Zunächst erfolgte eine "Selbstbehandlung" 11 Tage lang an Bord, unter der sich in der Folge eine lebensbedrohliche Sepsis entwickelte. Im ersten Hafen erfolgte die Ausbootung zur stationären Behandlung an Land. Der Patient wurde wegen seiner vital-bedrohlichen Situation sofort nach Lübeck in unsere Intensiveinheit für Schwerbrandverletzte weiterverlegt. Als erste Maßnahme erfolgte die epifasziale Nekrektomie unter Entfernung aller infizierten Gewebeeinheiten an beiden unteren Extremitäten und der Thoraxwand. Postoperativ wurden die Wundareale feucht antiseptisch geschlossen behandelt. Zwei Tage nach dem Eingriff und nach entsprechender Stabilisierung mit konsequenter Substituierung wurde ein sparsames Nachdebridement mit gleichzeitiger Deckung aller Defekte mittels Mesh-graft-Transplantaten unter feucht antiseptischem Verband durchgeführt. Die enterale Ernährung war zunächst über Magensonde, dann oral möglich; hierbei erhielt der Patient auf Wunsch auch die lebenserhaltende Dosis Wodka. Fünf Tage nach der operativen Defektdeckung erlaubte die Allgemeinsituation des robusten Seemannes bereits eindeutige Annäherungsversuche bei dem weiblichen Pflegepersonal, was von uns mit forcierter aktiver Mobilisierung und Verlegung von der Intensiv- auf eine periphere Station beantwortet wurde. Drei Wochen nach Aufnahme unter lebensbedrohlichen Bedingungen konnte der Patient stabil mit angepasster Kompressionskleidung aus der stationären Behandlung entlassen werden und selbständig seine Heimreise antreten. Drei Monate später stellte er sich anlässlich eines Besuchs in Lübecker Hafen bei uns erneut vor und gab an, bereits wieder vollwertig an Bord eingesetzt zu sein.

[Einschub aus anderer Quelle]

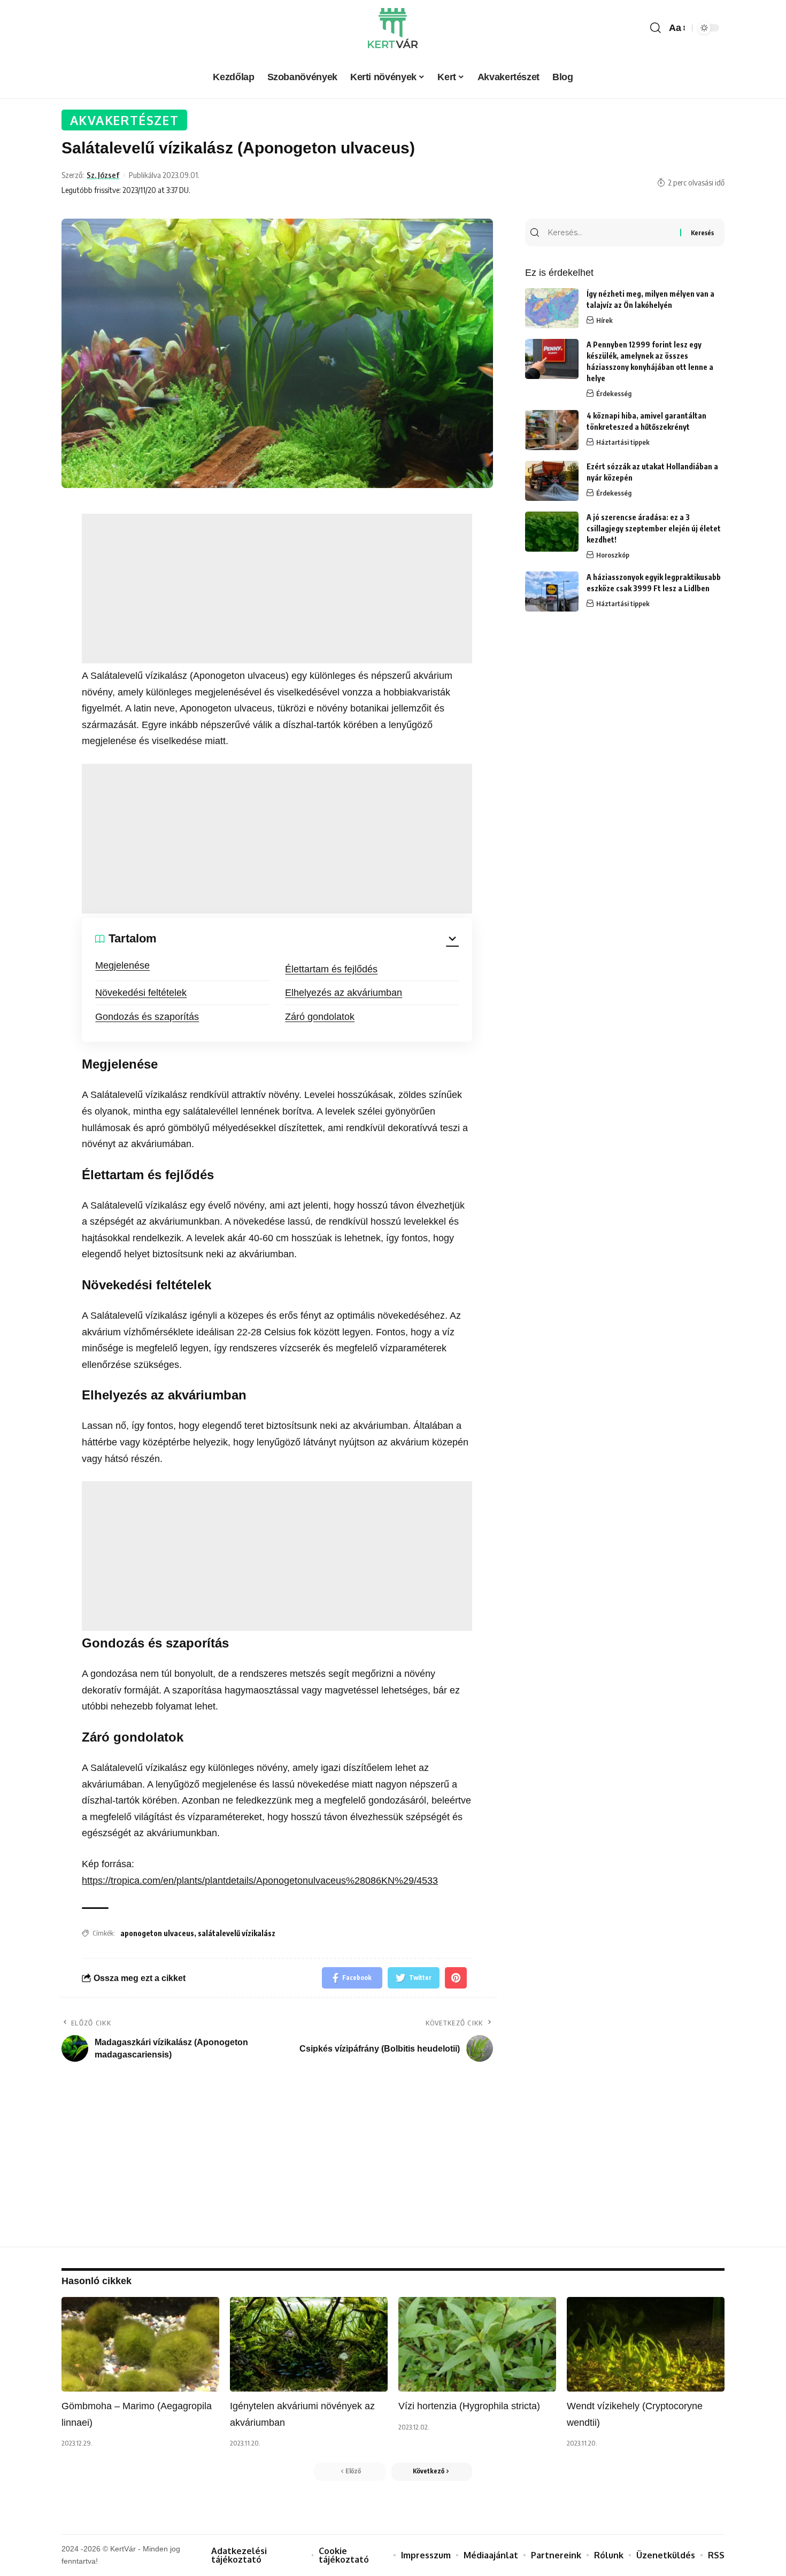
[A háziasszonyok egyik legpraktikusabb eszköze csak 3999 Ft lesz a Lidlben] (552, 591)
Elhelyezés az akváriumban (343, 992)
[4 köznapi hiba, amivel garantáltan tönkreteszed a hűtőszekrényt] (552, 430)
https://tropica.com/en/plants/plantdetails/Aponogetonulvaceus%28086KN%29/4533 (260, 1880)
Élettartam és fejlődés (331, 969)
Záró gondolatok (320, 1016)
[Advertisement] (277, 588)
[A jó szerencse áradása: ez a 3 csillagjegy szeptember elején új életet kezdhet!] (552, 532)
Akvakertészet (124, 120)
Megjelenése (122, 965)
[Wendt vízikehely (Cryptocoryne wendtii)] (646, 2344)
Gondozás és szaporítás (147, 1016)
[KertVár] (393, 28)
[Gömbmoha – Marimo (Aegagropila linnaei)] (140, 2344)
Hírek (604, 320)
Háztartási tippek (623, 442)
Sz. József (103, 175)
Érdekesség (613, 393)
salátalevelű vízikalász (236, 1933)
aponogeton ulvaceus (157, 1933)
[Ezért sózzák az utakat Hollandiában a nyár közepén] (552, 481)
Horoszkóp (612, 555)
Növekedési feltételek (141, 992)
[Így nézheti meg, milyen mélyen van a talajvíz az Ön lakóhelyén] (552, 308)
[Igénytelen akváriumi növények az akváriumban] (309, 2344)
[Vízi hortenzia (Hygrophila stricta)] (477, 2344)
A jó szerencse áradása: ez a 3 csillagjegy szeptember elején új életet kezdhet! (654, 528)
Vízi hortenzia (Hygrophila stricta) (469, 2406)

Zusammenfassend kann man feststellen, dass selbst bei vital bedrohlichen infizierten Verbrennungswunden durch schnelle Reaktion mit systemischer Stabilisierung, Debridement und adäquater Wundantiseptik Defekte zügig zur Deckung und Ausheilung gebracht werden können. Die mikrobiologischen Untersuchungen müssen grundsätzlich aus Gewebeproben durchgeführt werden, da die ursächlichen Erreger meist nicht an der Oberfläche, sondern im Gewebe selber zu finden sind und nur so ein relevantes Antibiogramm erstellt werden kann. Infektionsbedingte unnötige Gewebeverluste müssen in jedem Fall vermieden werden. Alle Eingriffe bedingen den Ersatz von Blut und die Substitution aller heilungsfördernden Komponenten. Eine unkontrollierte Wundheilung und Narbenbildung muss unbedingt vermieden werden, um Folgeeingriffe präventiv zu verhindern oder zu reduzieren. Die infizierte Wunde muss unter allen Umständen verhindert werden. Dafür stehen neben entsprechen Akut- und Operationsmaßnahmen geeignete Antiseptika zur Verfügung. Es muss vermieden werden, dass Unwissen oder Inkompetenz bei Patienten Fehler und Risiken verursachen, die eine unnötige Traumatisierung und Stigmatisierung lebenslang hinterlassen.


Literatur

1.
Bruck J, Müller FE, Steen M. Handbuch der Verbrennungstherapie. Landsberg: Ecomed; 2002.
2.
Kramer A, Müller G, Assadian O. Indikationen und Wirkstoffauswahl zur antiseptischen Therapie sekundär heilender Wunden. GMS Krankenhaushyg Interdiszip 2006;1(1):Doc32.